Is there a reason GHC is needlessly converting from
Int -> Char -> Int
, or is this an example of poor code generation? Can this be optimized out?
Not really (to both). The core you get from -ddump-simpl
is not the end. There are a few optimisations and transformations still done after that on the way to the assembly code. But removing the redundant conversions here isn't actually an optimisation.
They can be, and are, removed between the core and the assembly.

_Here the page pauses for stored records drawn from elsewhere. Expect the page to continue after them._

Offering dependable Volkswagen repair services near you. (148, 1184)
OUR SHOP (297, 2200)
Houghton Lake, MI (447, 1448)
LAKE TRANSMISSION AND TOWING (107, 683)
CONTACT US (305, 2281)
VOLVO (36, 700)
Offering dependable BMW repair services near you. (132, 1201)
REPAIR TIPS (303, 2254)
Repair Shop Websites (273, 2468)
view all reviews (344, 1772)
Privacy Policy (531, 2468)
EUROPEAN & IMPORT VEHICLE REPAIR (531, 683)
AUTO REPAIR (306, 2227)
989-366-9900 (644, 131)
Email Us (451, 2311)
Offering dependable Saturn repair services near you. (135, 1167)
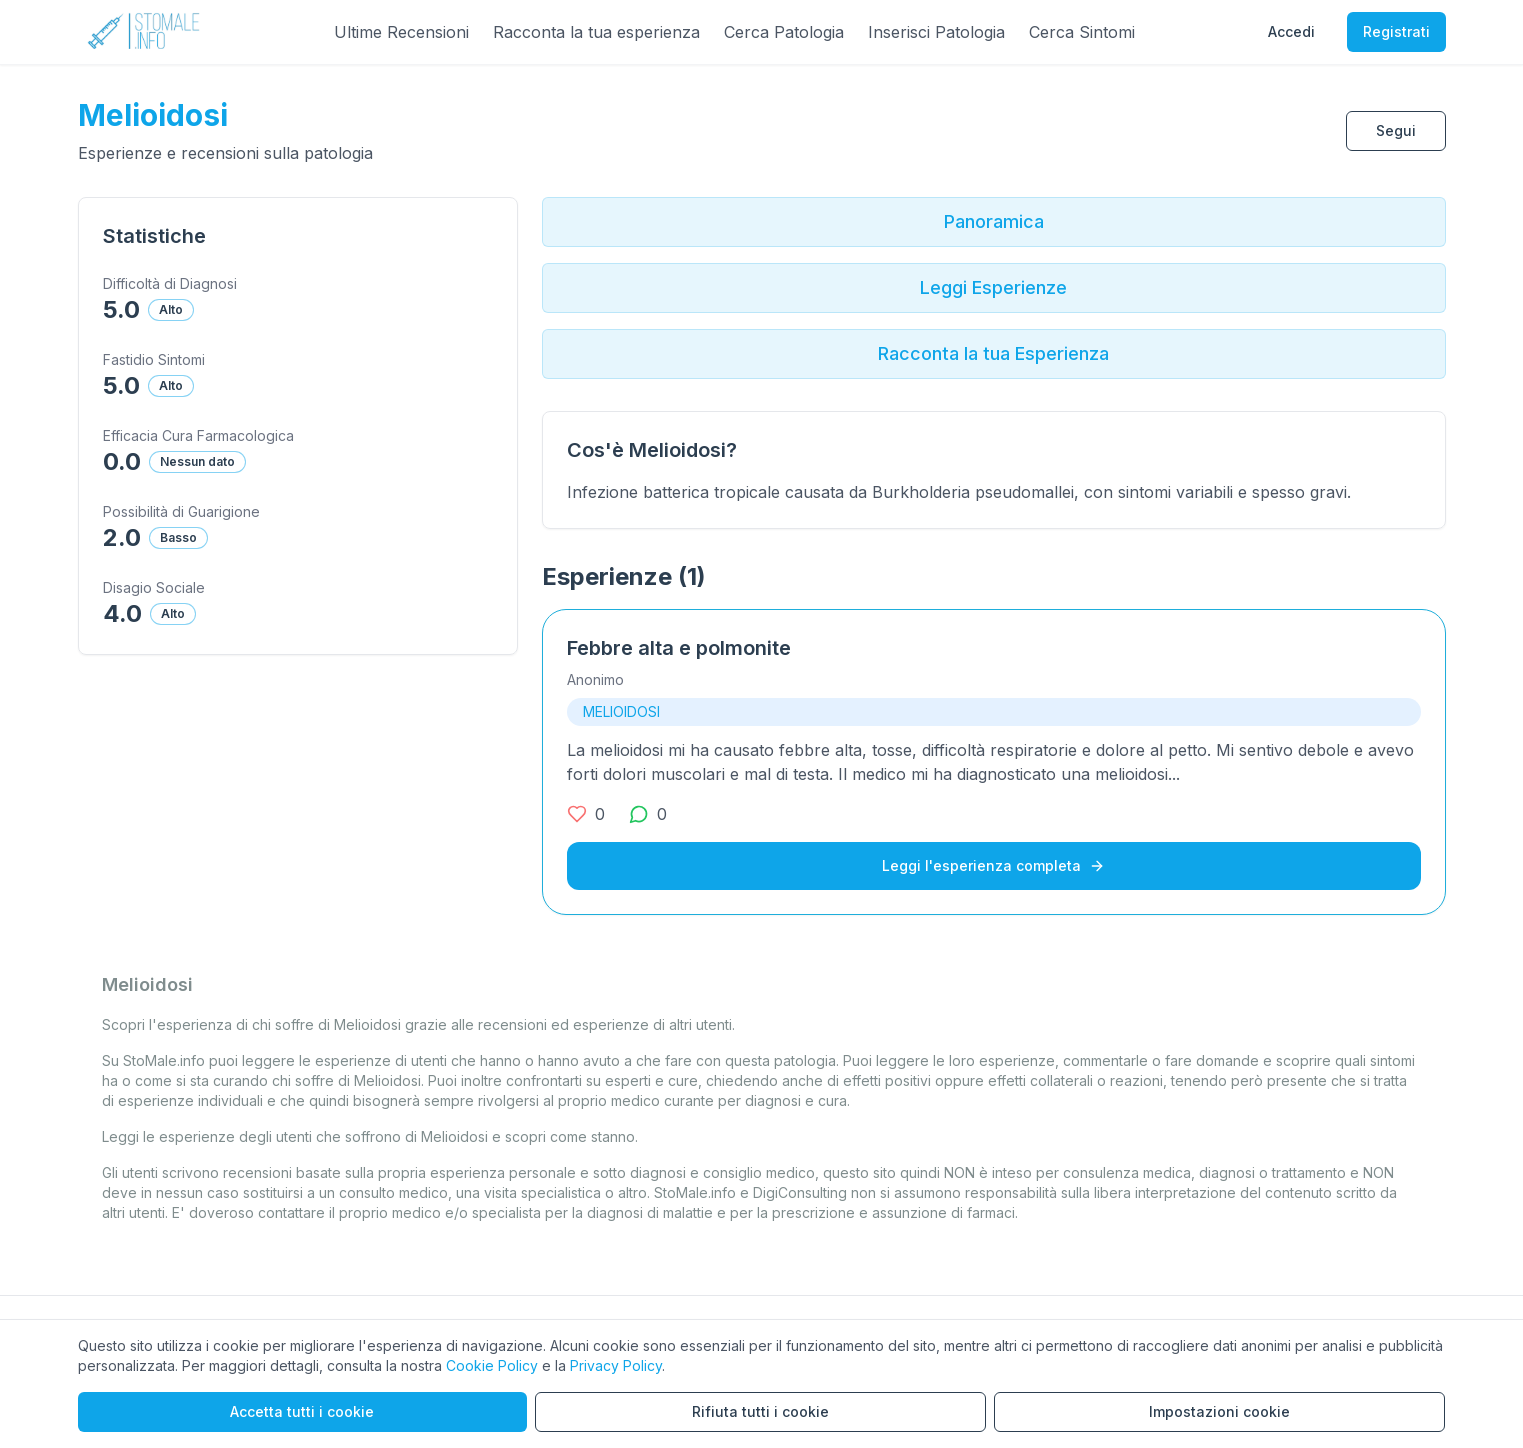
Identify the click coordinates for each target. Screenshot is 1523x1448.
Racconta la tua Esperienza (993, 353)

The point is that these primops - except for the narrowing - are no-ops, they are only present in the core because that's typed. Since they are no-ops, it doesn't matter whether there is a redundant chain of them in the core.
The assembly that 7.6.1 produces from the code [it's more readable than what 7.4.2 produces, so I take that] - with ord
instead of to6BitASCII
- is
ASCII.$wa_info:
_cXT:
addq $64,%r12
cmpq 144(%r13),%r12
ja _cXX
movq %rdi,%rcx
cmpq $6,%rdi
jne _cXZ
movq $GHC.Types.I#_con_info,-56(%r12)
movq %rsi,-48(%r12)
movq $Data.Maybe.Just_con_info,-40(%r12)
leaq -55(%r12),%rax
movq %rax,-32(%r12)
movq $(,,)_con_info,-24(%r12)
movq $lvl1_rVq_closure+1,-16(%r12)
movq $lvl_rVp_closure+1,-8(%r12)
leaq -38(%r12),%rax
movq %rax,0(%r12)
leaq -23(%r12),%rbx
jmp *0(%rbp)
_cXX:
movq $64,192(%r13)
_cXV:
movl $ASCII.$wa_closure,%ebx
jmp *-8(%r13)
_cXZ:
movl $2,%ebx
movq %rsi,%rax
cqto
idivq %rbx
movq %rax,%rsi
cmpq $1114111,%rdx
jbe _cY2
movq %rdx,%r14
addq $-64,%r12
jmp GHC.Char.chr2_info
_cY2:
movb %dl,(%r14)
incq %r14
leaq 1(%rcx),%rdi
addq $-64,%r12
jmp ASCII.$wa_info
.size ASCII.$wa_info, .-ASCII.$wa_info
The part where the narrow8Word# (int2Word# (ord# (chr# wild2)))
appears in the core is after the cmpq $1114111, %rdx
. If the quotient is not out-of-range, the code jumps to _cY2
which contains no such conversions anymore. A byte is written to the array, some pointers/counters are incremented, and that's it, jump back to the top.
I think it would be possible to generate better code from this than GHC currently does, but the redundant no-op conversions already vanish.